Nokia Slashed Price up to 10%
Being successful in mobile phone industries, all you have to do is taking an action. This is what happens to Nokia, cutting prices for many of its handsets in July. As said by a European telecom industry source, Nokia which controls 40 percent of the mobile phone market has made the steepest price cutting of up to 10 percent for selected music and media phones, while it made smaller cuts across the portfolio.
The sharpest cutting was in the average retail price of the 5310 and 5610 music phones and the multimedia N81 8GB as it is showed by Nokia’s market data in Finland. On the news, Nokia’s shares have fell and were 2.2 percent lower at 17.39 euros by 1321 GMT, underperforming the 1.8 percent weaker DJ Stoxx European technology index (SX8P). It will put pressure for Nokia’s rivals (as said by David Hallden, an analyst at Cheuvreux) such as Sony Ericsson which almost made no money in the April-June quarter and for the reason of that they have to cut their 2000 employees.
Just like Sony Ericsson, Motorola as the third-largest phone marker also made its losses after Razr didn’t attract buyers.
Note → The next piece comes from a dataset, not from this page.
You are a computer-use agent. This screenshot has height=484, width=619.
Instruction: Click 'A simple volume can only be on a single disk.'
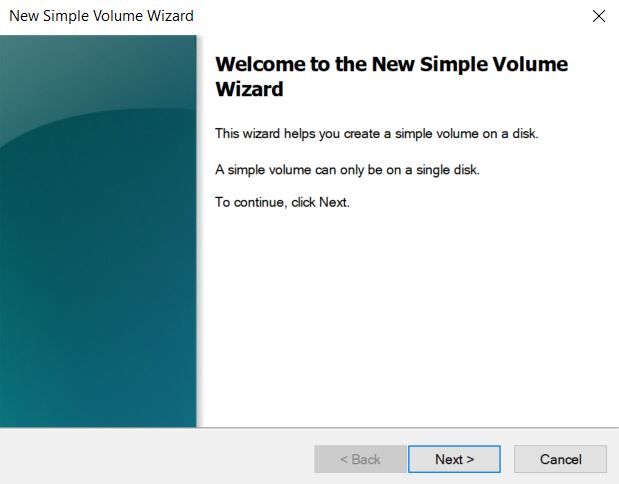[347, 170]
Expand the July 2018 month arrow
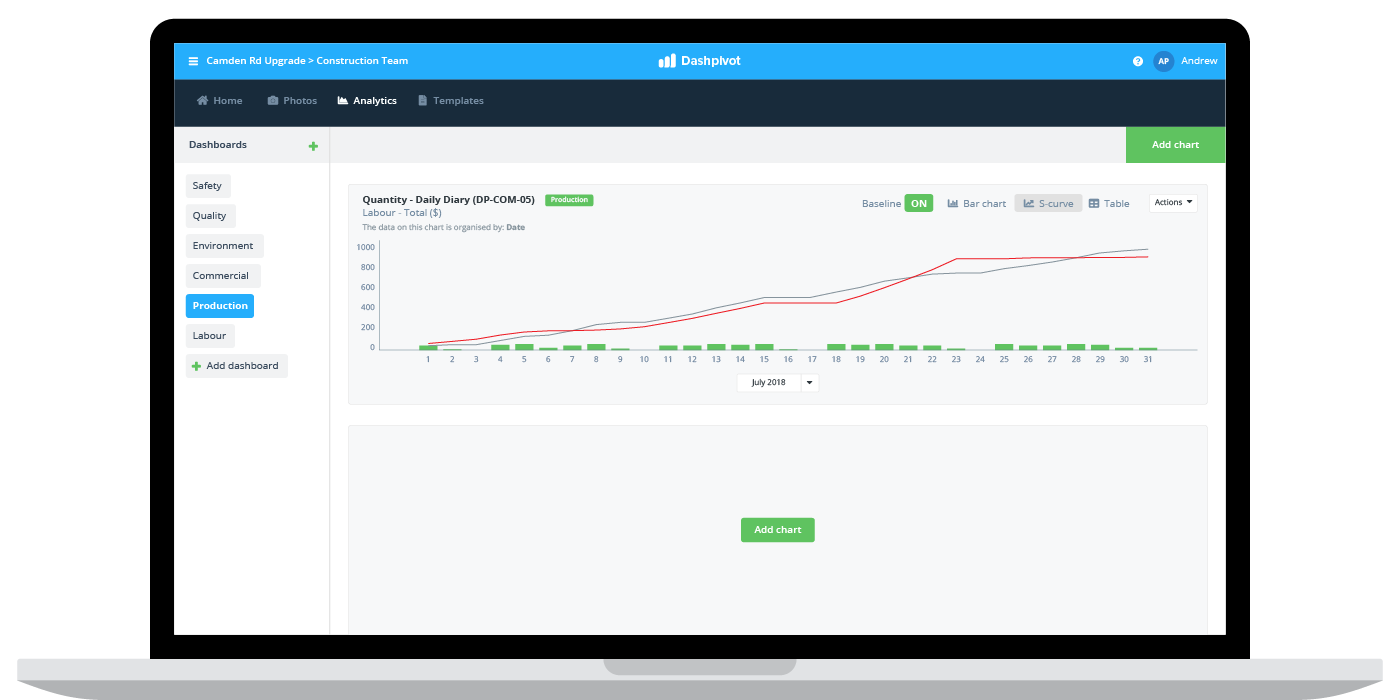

However, Motorola could still get profit next year unless they can cut the cost and refresh its model range, as it explained by Neil Mawston, an analyst with Strategy Analytics.
So far, as explained by research firms Strategy Analytics and CCS Insight, by surging demand in emerging marketplaces as much as 41 percent had been increased by Nokia in market share in the second quarter.